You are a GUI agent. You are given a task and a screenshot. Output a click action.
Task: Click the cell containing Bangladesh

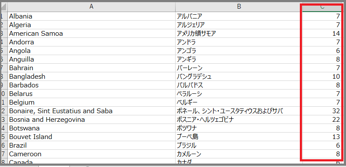click(91, 77)
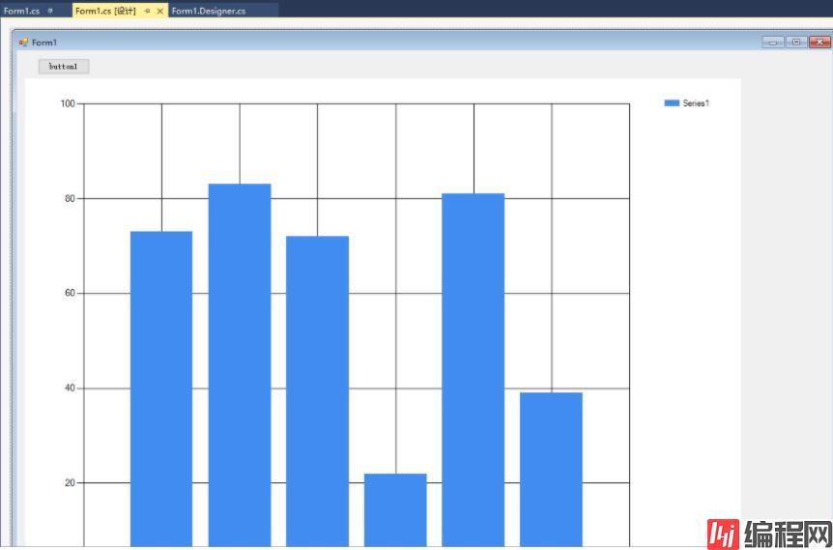Select the last bar valued about 39
Viewport: 833px width, 550px height.
(x=551, y=469)
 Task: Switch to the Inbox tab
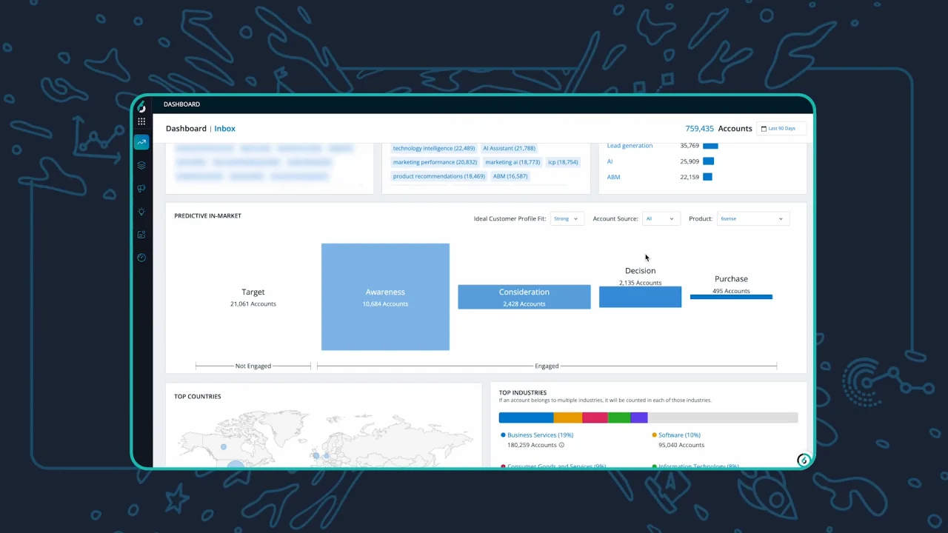click(x=224, y=129)
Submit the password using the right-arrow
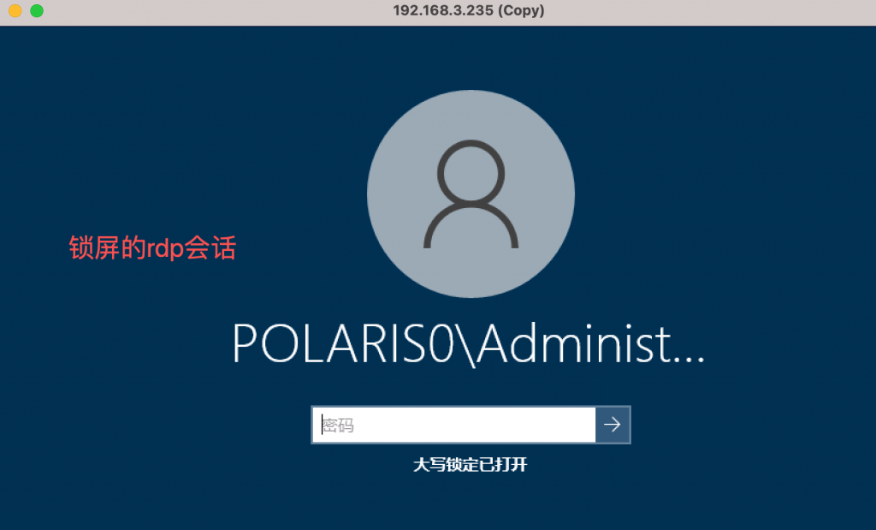The width and height of the screenshot is (876, 530). 613,425
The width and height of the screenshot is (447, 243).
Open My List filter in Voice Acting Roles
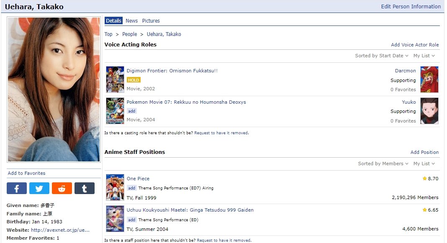(x=424, y=56)
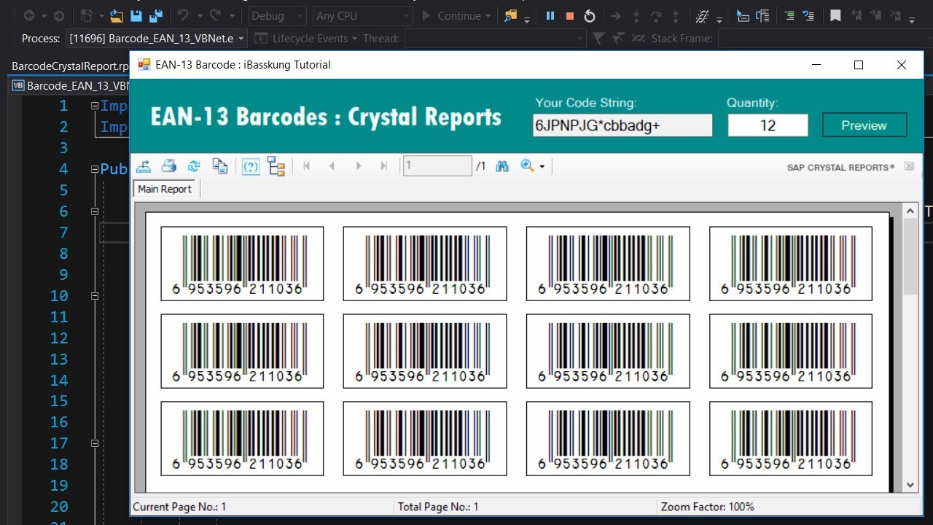Restart the debugging session

[x=590, y=16]
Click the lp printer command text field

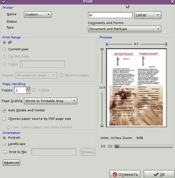[x=110, y=15]
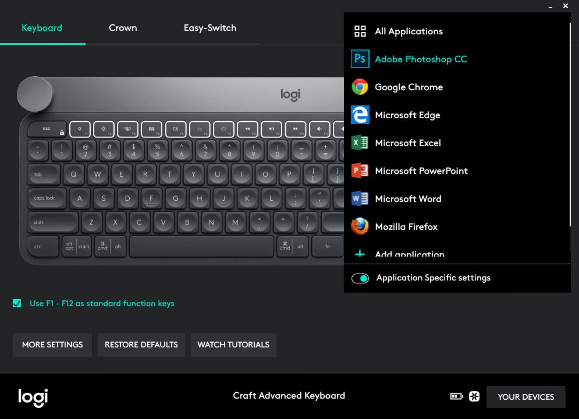Select the Microsoft Edge icon

pyautogui.click(x=360, y=115)
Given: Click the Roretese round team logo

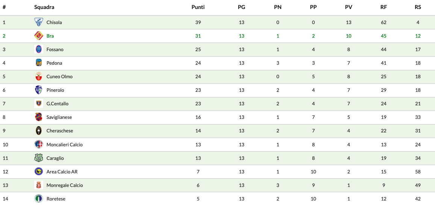Looking at the screenshot, I should click(39, 198).
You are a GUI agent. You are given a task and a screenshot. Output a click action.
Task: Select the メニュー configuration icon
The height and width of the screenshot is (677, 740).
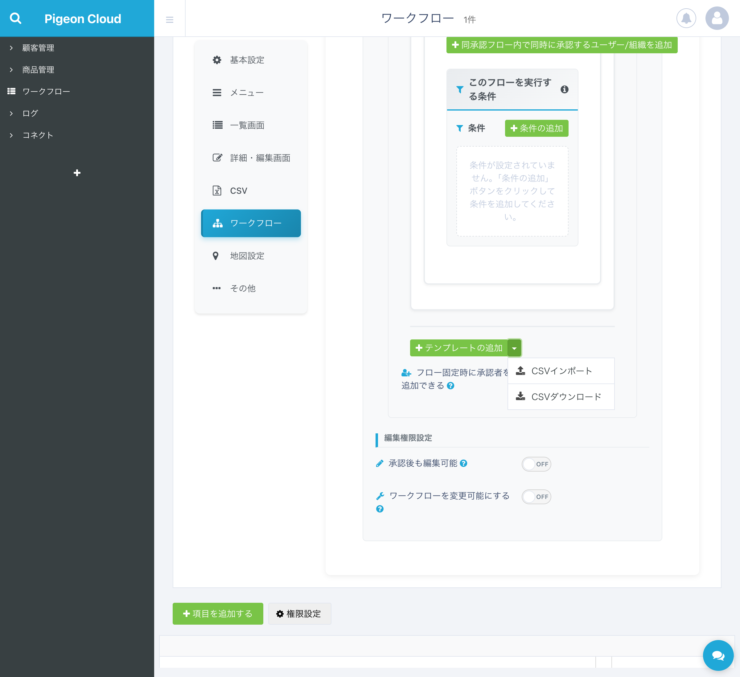tap(217, 92)

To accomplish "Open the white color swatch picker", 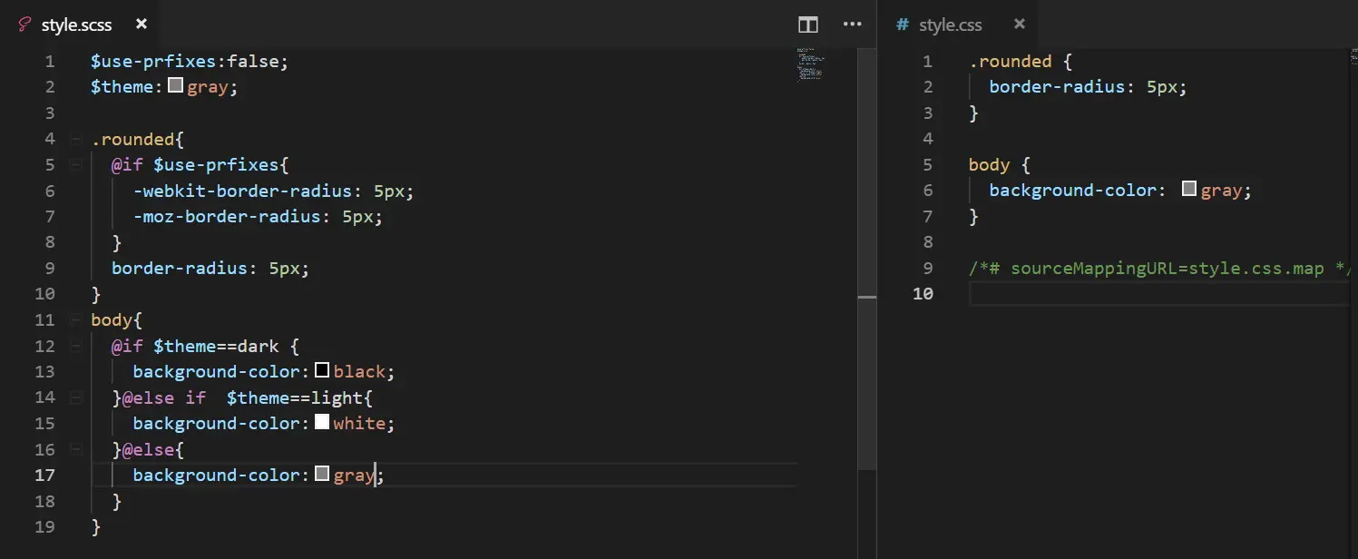I will pyautogui.click(x=322, y=423).
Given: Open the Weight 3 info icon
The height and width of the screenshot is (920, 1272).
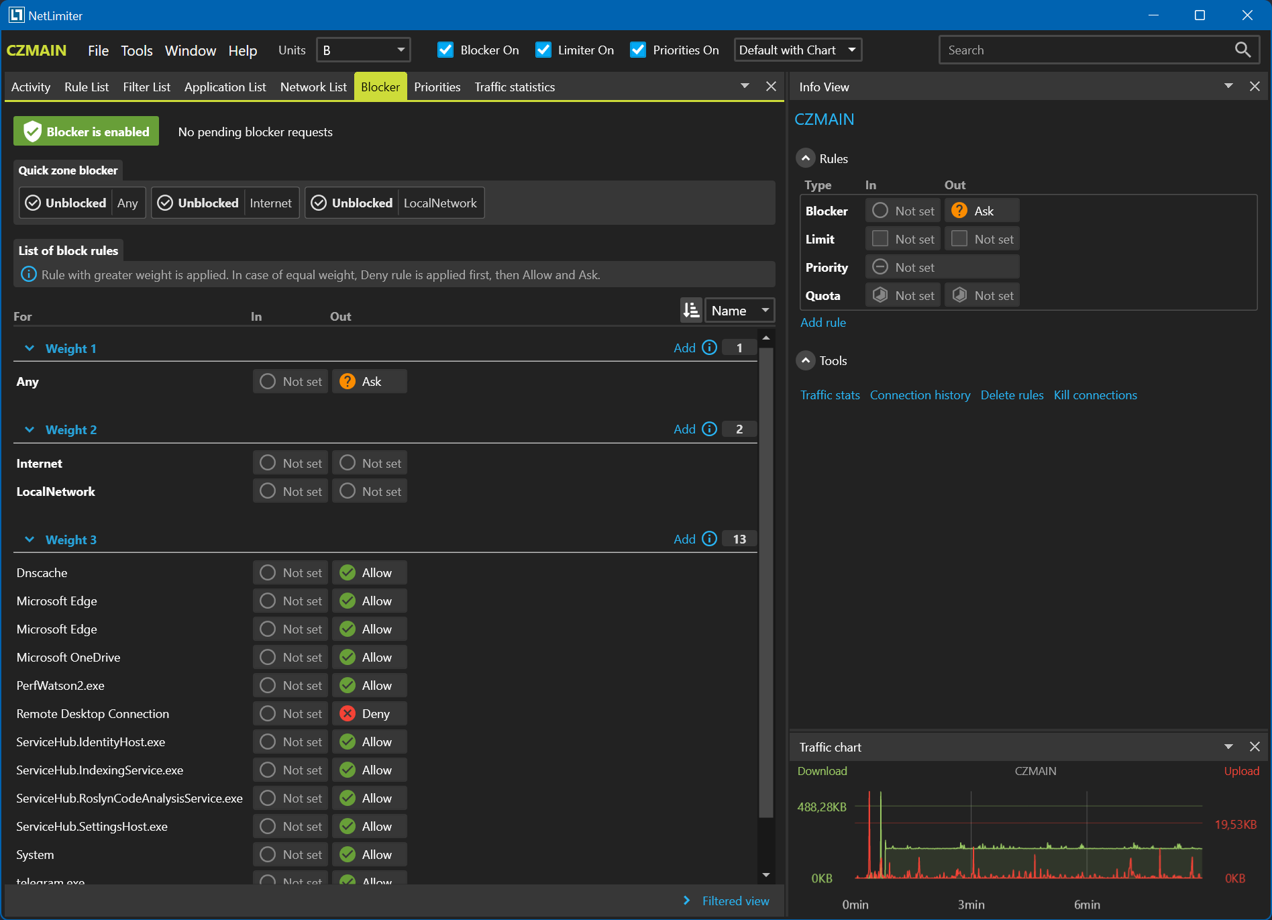Looking at the screenshot, I should [x=709, y=539].
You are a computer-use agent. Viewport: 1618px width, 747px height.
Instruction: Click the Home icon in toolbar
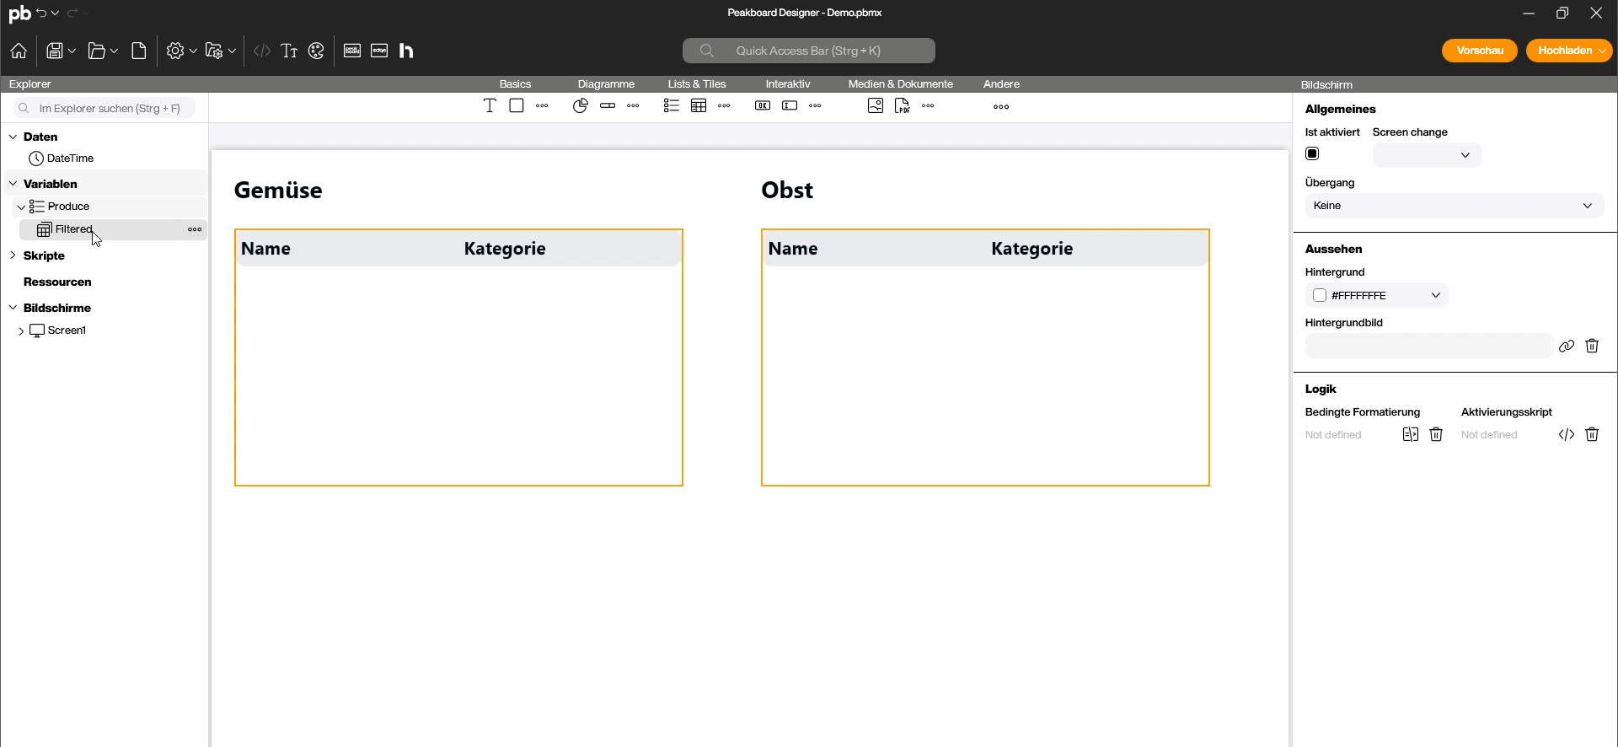click(19, 51)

### WRITTEN PROBLEM:
Retype the records word for word, from the start through the line containing "click(x=224, y=129)", and leave out the pictures.

### TASK RESPONSE:
You are a GUI agent. You are given a task and a screenshot. Output a click action.
Task: Click the cell containing Bangladesh

click(91, 77)
Select the last bar valued about 39
Viewport: 833px width, 550px height.
(x=551, y=469)
 Task: Switch to the Inbox tab
click(x=224, y=129)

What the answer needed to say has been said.